(Activity):
When you reach the line holding "This screenshot has height=400, width=400." in the material below, return that line and each one after it, word for word, with the pictures dropped.

(Dataset records):
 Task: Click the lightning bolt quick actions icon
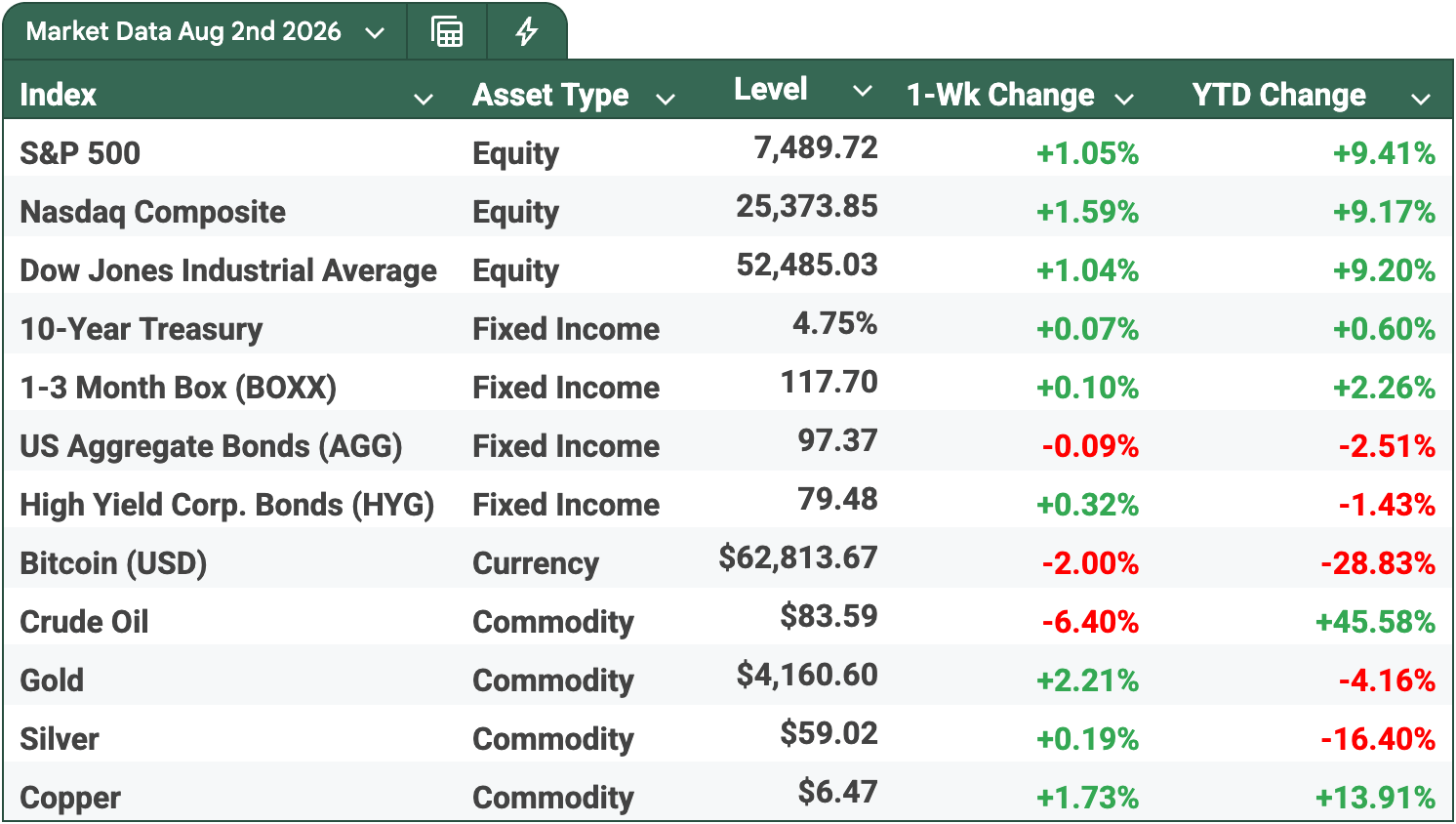tap(527, 32)
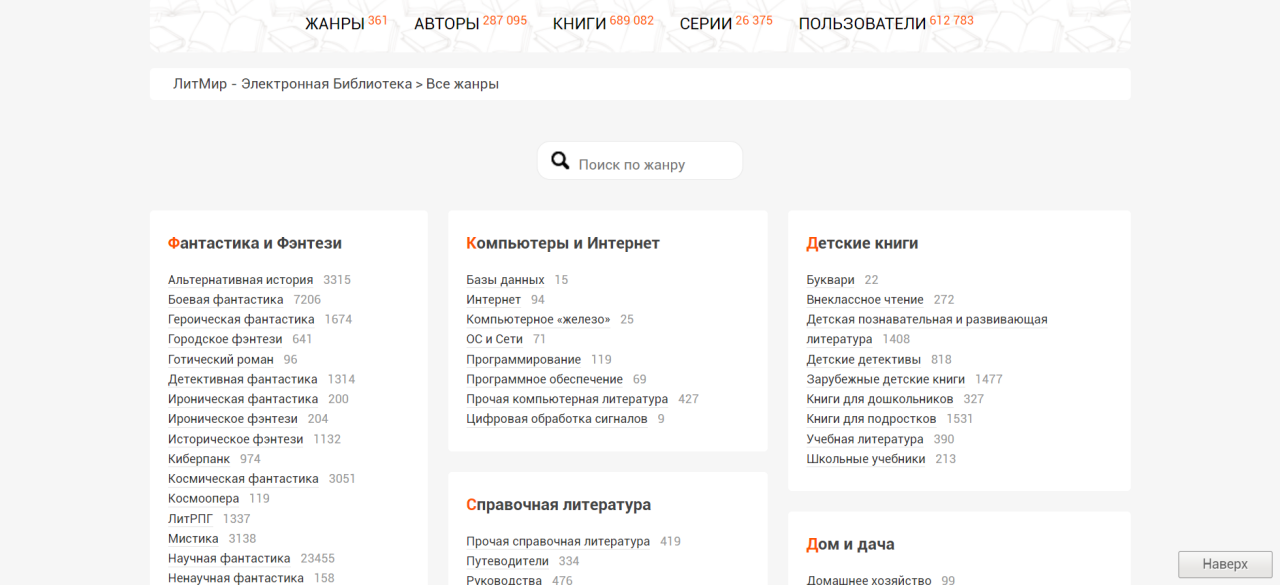The width and height of the screenshot is (1280, 585).
Task: Go to the КНИГИ section
Action: 579,24
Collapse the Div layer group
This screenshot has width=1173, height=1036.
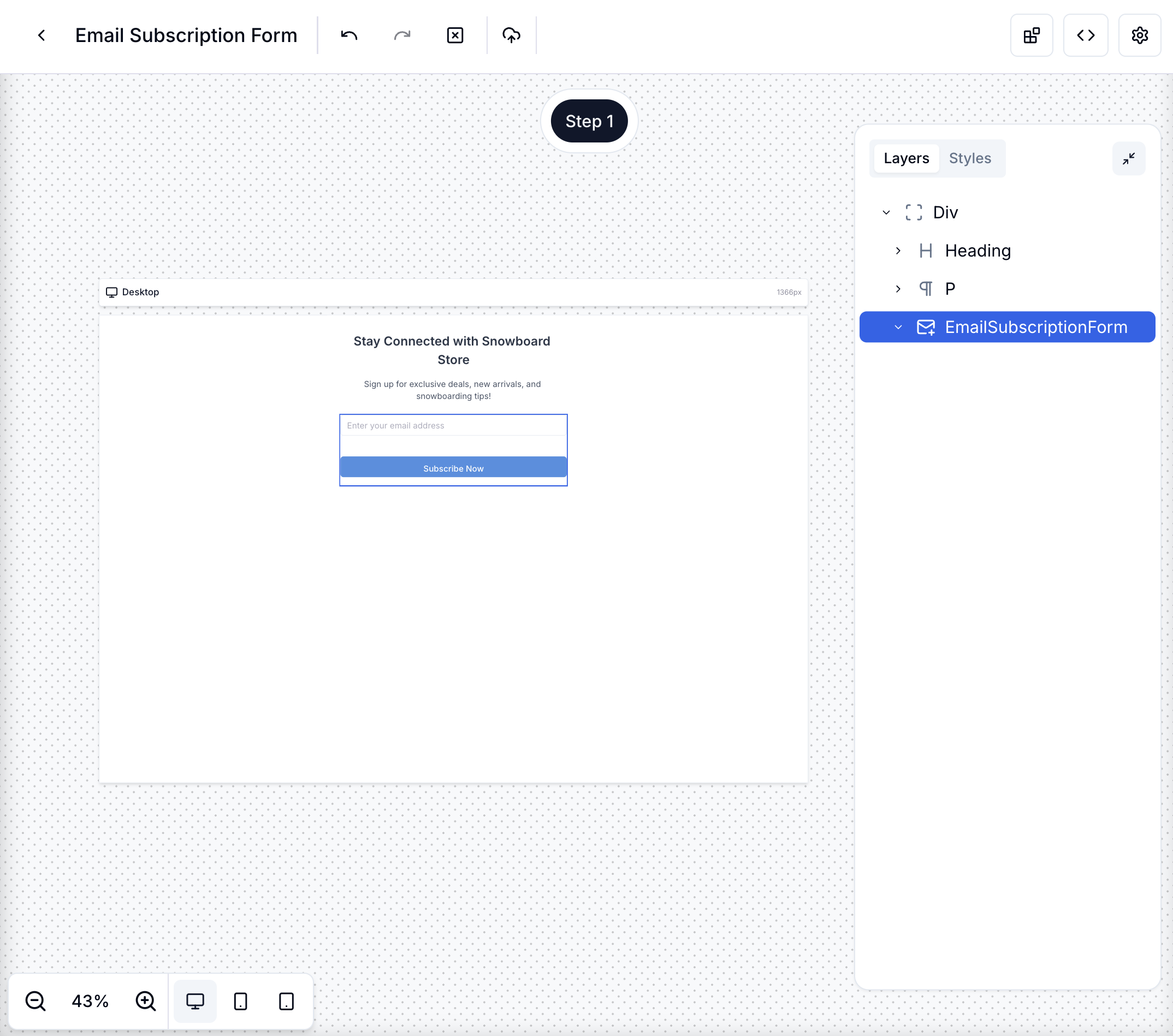click(886, 211)
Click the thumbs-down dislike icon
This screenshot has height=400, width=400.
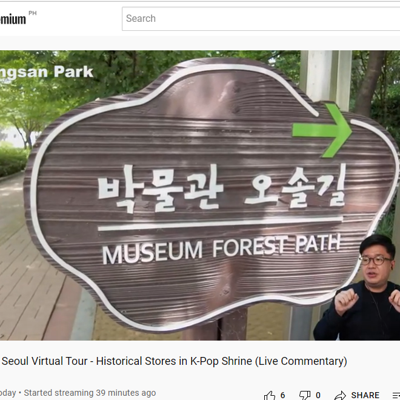(x=305, y=395)

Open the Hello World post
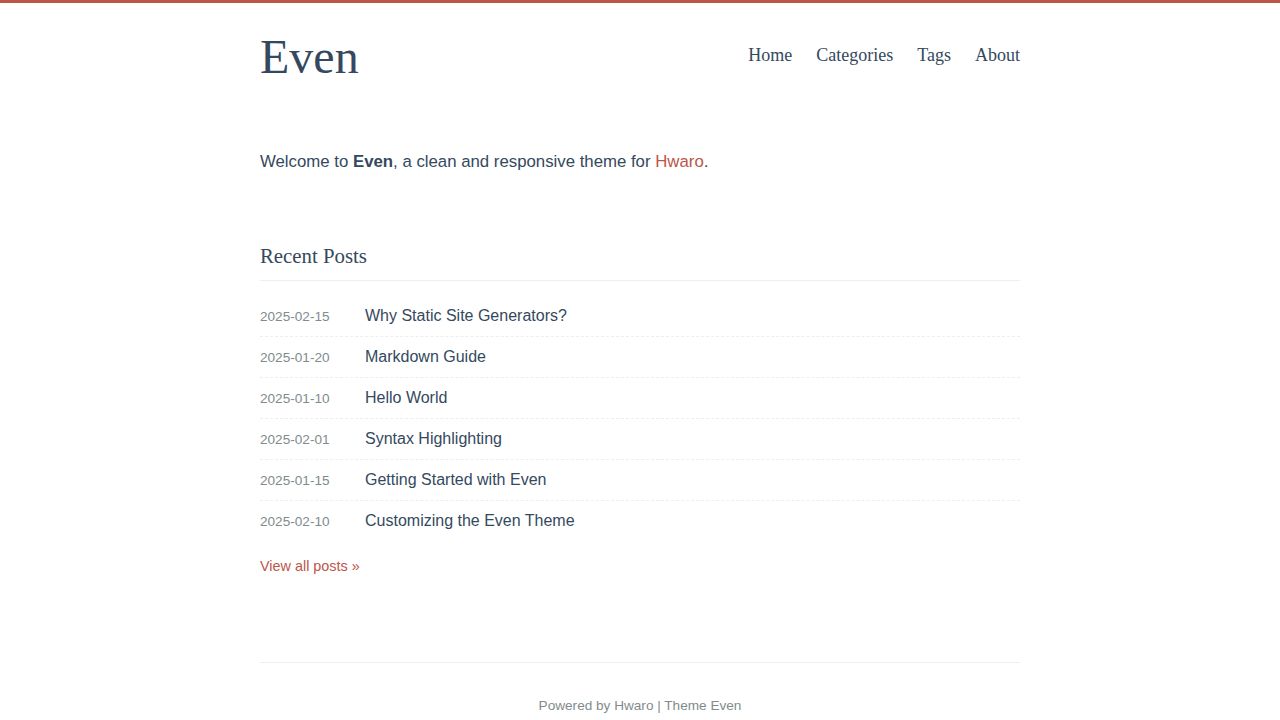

(Completed exercise):
This screenshot has height=400, width=400.
(x=305, y=395)

Open the Hello World post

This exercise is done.